37.Pour les droits fonciers, l’égalité entre hommes et femmes est assurée et le système de répartition des terres donne la priorité aux femmes, aux personnes handicapées et aux orphelins. La propriété foncière fait l’objet d’un titre nominal délivré à chacun des époux, ce qui permet aux femmes de faire valoir leur droit de propriété en cas de conflit. En ce qui concerne la participation des femmes à la vie politique, la délégation éthiopienne mettra des données à la disposition du Comité d’ici à la prochaine séance.

38.Les autorités ont établi une stratégie et différents projets pour lutter contre les violences à l’égard des femmes, qui devraient être adoptés prochainement par un comité national de coordination réunissant des représentants de 18 ministères et d’autres organismes publics. Le Ministère des affaires féminines a également prévu un plan d’action pour lutter contre les pratiques traditionnelles préjudiciables et les violences à l’égard des femmes, en particulier les mutilations génitales. Il prend différentes mesures pour combattre les stéréotypes et favoriser une évolution des comportements de façon à mettre fin aux pratiques dont les femmes sont victimes, notamment en encourageant la création d’associations de femmes qui coopèrent avec les organisations gouvernementales et non gouvernementales. Ainsi, dans différentes provinces des associations de femmes s’emploient à promouvoir par diverses mesures la réalisation des droits des femmes et leurs activités sont d’autant plus importantes que les autorités considèrent que les associations sont le mieux placées pour sensibiliser la population à la nécessité de mettre fin aux violences à l’égard des femmes. Un autre dispositif permettant de combattre les pratiques traditionnelles préjudiciables est l’Ensemble de mesures pour le développement de la femme, dont l’application contribue à faire avancer la cause des femmes d’une façon générale. Les chefs religieux jouent également un rôle important dans la lutte contre les mutilations génitales et, plus globalement, dans la promotion de la participation des femmes à la vie politique, sociale et culturelle du pays; les autorités de l’État s’efforcent, quant à elles, de mettre en place le cadre juridique nécessaire à cette participation. Dans ce contexte, des textes législatifs ont été adoptés visant à éradiquer les pratiques traditionnelles préjudiciables, accroître la participation des femmes à la vie politique et sociale et assurer le bien-être physique et psychologique des femmes. Des mesures sont également prises en ce sens en coopération avec des organisations non gouvernementales et des organisations internationales. D’une façon générale, les pratiques traditionnelles préjudiciables sont en passe d’être éradiquées en Éthiopie. En réponse aux questions concernant la polygamie, M. Molla indique que le Code pénal érige clairement en infraction cette pratique ainsi que les violences à l’égard des femmes, et il s’applique dans tous les États régionaux.

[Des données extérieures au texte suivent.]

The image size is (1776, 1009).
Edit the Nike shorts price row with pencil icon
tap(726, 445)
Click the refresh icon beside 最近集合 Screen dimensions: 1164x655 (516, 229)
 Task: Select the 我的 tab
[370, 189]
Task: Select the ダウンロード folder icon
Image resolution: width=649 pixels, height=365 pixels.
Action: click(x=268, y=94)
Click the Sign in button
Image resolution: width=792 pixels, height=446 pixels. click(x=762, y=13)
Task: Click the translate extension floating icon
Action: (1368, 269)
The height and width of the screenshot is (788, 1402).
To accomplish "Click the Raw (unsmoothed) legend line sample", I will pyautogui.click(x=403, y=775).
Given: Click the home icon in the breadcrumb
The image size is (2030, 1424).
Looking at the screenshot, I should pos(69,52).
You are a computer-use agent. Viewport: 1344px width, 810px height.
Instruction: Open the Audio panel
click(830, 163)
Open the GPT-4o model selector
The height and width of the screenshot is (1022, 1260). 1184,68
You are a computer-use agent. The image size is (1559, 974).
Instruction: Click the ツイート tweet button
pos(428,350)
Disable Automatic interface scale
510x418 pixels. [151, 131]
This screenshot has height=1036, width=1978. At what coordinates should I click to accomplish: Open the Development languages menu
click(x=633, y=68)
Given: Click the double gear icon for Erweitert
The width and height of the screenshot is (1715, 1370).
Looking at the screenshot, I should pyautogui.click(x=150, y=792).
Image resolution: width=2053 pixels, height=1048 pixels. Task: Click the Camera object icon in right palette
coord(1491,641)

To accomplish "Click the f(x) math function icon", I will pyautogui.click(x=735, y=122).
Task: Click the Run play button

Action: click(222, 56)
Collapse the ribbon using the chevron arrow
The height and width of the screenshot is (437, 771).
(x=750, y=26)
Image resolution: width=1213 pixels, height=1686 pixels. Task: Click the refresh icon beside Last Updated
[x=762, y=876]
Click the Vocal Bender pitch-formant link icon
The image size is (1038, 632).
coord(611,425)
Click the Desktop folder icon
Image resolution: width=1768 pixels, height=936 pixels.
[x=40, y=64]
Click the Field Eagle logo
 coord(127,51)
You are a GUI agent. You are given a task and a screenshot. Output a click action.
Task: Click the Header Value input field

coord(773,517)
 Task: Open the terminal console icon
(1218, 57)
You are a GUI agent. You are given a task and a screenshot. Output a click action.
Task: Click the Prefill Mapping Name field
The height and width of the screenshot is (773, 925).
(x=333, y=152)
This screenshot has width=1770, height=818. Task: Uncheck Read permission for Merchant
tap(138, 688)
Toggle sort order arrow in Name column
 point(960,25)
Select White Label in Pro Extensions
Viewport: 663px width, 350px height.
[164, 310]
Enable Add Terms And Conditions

39.La Constitution fédérale prévoit que toute personne arrêtée doit être présentée devant un juge dans un délai de quarante-huit heures, au-delà duquel le juge peut décider le maintien en détention ou la libération sous caution. Ce délai ne prend pas en compte le temps raisonnable nécessaire pour saisir le juge. Pour les besoins de l’enquête, dans le cas où le juge a ordonné la libération du suspect, il peut, sur demande de la police, rendre une nouvelle ordonnance de détention, ce qui permet de détenir le suspect pendant quatorze jours supplémentaires au plus dans le cas d’une infraction ordinaire. Pour les infractions terroristes, la détention des suspects est de vingt-huit jours au moins, mais elle ne peut excéder quatre mois.

40.M. Getahun (Éthiopie) dit que la question de la traduction en amharique du Pacte et de sa publication au Journal officiel fédéral a fait l’objet d’un débat dans le pays, notamment dans le cadre de l’établissement du rapport initial. Deux conférences nationales réunissant des représentants de la société civile et des autorités régionales et fédérales ont étudié le sujet, sans parvenir toutefois à trancher. Certains participants étaient d’avis que le Parlement devrait publier le Pacte au Journal officiel fédéral et qu’il convenait donc de soumettre une proposition en ce sens au Parlement. D’autres considéraient que la Commission nationale des droits de l’homme était l’autorité compétente pour assurer la traduction et la diffusion du Pacte, et il a été également relevé que, si l’on prenait la décision de traduire et publier au Journal officiel le Pacte, il faudrait faire de même pour tous les instruments internationaux ratifiés par l’Éthiopie. La décision est donc difficile à prendre, non pas pour des raisons matérielles, mais du fait des implications juridiques qu’elle aura.

41.En ce qui concerne les personnes déplacées, il faut bien voir que les responsabilités sont réparties entre différents ministères, et qu’il n’existe pas d’institution gouvernementale unique qui serait chargée d’assurer protection et assistance aux personnes déplacées. Toutefois, dans le cadre du processus de ratification de la Convention de l’Union africaine sur la protection et l’assistance aux personnes déplacées en Afrique, il ne fait aucun doute que le pouvoir exécutif et le pouvoir législatif se saisiront de la question et s’efforceront d’améliorer la situation.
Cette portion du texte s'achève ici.